Author: Ezra Yu
The government only pays doctors who paid fee-for-service (FFS) and who bill the government for a medically necessary physician or hospital service for that services. Therefore, patients are not involved in paying for that Fee-for-service. In general, FFS encourages doctors to move patients through quickly, which can decrease the quality of care, especially for sicker patients. For a better quality health care, some patients are willing to pay an out-of-pocket for FFS. So saying that patients decide to pay out-of-pocket for a service offered by an FFS doctor for better quality service, they choose the fully private clinics. The fully private clinics which provide private delivery and private payment (i.e., payment from patients, not government) are not allowed to bill the public plan unless they would take 100% of the payment from the government (i.e., not extra bill patients on top of the government payment) because extra billing is against the law under the universal public insurance plans in each province. However, this situation is confusing who is paying the doctor that FFS because that the public insurance covers the medically necessary physician or hospital service for the services is also ascribed to the Canada Health Act. Likewise, I believe what the most fully private clinics want is to take the government payment and bill the patients on top of that. The same thing also applies to doctors who are paid under capitation by the government, because there is no patient payment involved in capitation either. The capitation is the agreement that the government pays a set of an amount by enrolled patients assigned to them per period. The capitation does not just allow doctors to build better relationships with patients; capitation also frees doctors up to concentrate on the sicker patients because they get paid for all patients each month even if the patient doesn’t come in, it allows doctors to make money as crazy from the enrolled patients assigned to them.
By the way, I refer the doctors to GPs only…

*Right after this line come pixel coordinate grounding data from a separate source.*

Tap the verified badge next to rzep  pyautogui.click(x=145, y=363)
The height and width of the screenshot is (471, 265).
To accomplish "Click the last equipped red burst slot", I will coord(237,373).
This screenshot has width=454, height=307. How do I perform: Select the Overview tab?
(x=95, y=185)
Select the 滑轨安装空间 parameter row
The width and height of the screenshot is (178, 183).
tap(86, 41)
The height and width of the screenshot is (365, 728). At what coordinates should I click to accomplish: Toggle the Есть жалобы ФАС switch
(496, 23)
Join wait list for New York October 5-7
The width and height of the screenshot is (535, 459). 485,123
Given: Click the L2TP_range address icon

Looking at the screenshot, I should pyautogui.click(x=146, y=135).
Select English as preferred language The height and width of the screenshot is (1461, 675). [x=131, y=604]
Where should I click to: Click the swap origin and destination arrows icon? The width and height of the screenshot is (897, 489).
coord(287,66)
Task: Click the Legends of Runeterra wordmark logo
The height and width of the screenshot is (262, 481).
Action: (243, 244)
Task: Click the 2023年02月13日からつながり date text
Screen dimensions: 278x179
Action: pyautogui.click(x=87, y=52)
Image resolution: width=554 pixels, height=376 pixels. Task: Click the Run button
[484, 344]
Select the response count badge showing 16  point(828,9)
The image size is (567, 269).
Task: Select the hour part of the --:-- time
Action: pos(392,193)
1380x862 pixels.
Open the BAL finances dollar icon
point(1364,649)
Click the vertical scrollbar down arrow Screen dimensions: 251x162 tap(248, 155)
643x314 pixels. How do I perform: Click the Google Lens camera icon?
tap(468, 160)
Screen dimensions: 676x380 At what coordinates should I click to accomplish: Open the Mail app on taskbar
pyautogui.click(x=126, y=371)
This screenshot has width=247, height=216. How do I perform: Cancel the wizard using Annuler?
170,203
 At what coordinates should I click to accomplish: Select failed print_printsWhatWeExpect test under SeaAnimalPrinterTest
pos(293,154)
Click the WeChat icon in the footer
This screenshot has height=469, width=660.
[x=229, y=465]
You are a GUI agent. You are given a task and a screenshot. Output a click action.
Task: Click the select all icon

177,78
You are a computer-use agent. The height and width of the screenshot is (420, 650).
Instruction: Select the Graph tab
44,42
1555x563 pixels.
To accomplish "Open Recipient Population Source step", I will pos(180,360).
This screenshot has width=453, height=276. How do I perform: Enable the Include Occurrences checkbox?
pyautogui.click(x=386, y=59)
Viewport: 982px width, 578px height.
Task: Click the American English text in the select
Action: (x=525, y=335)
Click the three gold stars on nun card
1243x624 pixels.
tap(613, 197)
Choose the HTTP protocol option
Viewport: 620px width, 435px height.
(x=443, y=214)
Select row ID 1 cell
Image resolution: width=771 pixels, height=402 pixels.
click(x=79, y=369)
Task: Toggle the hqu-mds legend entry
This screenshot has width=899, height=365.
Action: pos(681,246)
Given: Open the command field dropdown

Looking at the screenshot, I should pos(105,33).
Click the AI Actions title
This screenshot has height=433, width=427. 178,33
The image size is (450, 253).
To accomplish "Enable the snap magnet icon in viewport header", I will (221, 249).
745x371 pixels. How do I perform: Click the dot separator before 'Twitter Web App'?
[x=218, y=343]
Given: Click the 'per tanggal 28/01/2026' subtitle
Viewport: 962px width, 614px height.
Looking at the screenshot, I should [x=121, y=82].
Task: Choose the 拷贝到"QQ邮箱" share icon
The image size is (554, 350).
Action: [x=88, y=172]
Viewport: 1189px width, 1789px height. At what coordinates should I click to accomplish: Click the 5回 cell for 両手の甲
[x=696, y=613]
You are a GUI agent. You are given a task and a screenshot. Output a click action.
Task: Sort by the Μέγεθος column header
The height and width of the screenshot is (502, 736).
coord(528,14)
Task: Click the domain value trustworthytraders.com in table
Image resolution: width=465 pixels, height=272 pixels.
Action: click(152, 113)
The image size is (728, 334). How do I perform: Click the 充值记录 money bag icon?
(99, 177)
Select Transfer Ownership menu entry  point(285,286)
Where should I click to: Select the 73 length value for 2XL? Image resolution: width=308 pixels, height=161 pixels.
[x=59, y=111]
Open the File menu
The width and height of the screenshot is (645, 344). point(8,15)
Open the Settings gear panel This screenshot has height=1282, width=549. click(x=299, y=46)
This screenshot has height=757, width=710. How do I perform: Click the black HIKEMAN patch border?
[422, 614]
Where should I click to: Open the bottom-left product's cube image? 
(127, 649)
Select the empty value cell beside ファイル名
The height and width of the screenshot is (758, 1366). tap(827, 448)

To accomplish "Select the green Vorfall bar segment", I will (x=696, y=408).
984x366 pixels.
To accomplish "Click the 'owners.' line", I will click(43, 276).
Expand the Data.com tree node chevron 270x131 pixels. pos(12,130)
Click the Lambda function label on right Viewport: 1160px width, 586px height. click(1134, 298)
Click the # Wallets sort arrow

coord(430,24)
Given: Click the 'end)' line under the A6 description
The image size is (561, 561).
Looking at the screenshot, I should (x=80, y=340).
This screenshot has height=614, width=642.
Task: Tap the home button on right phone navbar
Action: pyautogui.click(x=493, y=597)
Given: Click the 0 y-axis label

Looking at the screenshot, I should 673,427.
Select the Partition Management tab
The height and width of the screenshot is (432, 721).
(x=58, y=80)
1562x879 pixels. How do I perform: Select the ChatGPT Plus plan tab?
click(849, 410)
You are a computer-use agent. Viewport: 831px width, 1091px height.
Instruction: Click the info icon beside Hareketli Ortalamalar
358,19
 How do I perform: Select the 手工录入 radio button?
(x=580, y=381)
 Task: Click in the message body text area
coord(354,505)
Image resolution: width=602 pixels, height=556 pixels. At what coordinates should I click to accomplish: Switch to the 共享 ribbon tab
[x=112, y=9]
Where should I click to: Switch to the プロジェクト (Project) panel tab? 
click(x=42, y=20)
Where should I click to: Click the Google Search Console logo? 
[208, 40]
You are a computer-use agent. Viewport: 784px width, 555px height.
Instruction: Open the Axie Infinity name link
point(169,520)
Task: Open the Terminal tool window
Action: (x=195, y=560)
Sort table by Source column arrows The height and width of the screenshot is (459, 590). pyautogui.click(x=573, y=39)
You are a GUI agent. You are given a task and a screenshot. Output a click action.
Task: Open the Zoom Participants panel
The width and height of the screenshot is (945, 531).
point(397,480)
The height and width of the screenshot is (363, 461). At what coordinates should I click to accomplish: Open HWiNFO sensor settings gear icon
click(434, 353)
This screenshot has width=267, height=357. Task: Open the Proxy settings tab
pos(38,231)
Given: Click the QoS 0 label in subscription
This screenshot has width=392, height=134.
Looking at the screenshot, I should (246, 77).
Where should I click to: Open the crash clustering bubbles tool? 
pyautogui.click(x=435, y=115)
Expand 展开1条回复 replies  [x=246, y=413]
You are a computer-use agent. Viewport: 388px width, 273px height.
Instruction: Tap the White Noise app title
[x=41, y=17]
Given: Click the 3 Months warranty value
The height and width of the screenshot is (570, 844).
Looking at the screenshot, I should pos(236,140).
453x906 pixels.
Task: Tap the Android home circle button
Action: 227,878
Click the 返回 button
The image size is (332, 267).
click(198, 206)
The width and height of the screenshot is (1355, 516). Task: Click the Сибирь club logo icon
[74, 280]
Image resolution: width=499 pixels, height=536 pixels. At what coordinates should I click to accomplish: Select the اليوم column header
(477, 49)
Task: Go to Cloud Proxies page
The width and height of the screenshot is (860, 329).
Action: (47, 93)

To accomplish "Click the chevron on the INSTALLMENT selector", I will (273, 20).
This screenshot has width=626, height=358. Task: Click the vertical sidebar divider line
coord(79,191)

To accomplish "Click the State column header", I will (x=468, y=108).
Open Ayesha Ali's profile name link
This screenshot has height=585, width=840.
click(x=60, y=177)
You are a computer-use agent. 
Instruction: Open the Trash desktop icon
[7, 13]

In Canada Health Act(CHA) design, the system is predominantly public financed and privately delivered. The Canada Health Act combined and replaced the Hospital and Diagnostic Services Act and the Medical Services Act in 1984. The event in Saskatchewan (SK) such as the famous 23 day’s strike just prior to creating public insurance for physicians (which then was followed by the federal Medical Services Act). It mainly results from that physicians didn’t want to be working with the government, so they went on strike to remain autonomous. SK government thought it would be much easier to only have public payment and allow physicians to still function as private forms of delivery. By the time the Canada Health Act replaced the other two Acts, physicians were even more powerful and even less likely to want to change their status. The government wanted physicians’ willingness to accept Fee-for-service(FFS) remuneration method. The CHA allows physicians to choose their own medical practice locations and facilitators in exchange for the FFS remuneration method. Intuitively, the Canada Health Act is the inception of the current Medicare approach. The current Medicare approach in Canada leads physicians to have a chance to create the long waiting time.